### Task details
In the records below, the lines from the one with "Where should I" through the last are to be printed exactly, and nothing else.

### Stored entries

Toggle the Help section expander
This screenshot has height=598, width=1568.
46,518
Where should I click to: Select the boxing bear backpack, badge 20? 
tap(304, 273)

### Output for this exercise
Where should I click to: Select the boxing bear backpack, badge 20? 
tap(304, 273)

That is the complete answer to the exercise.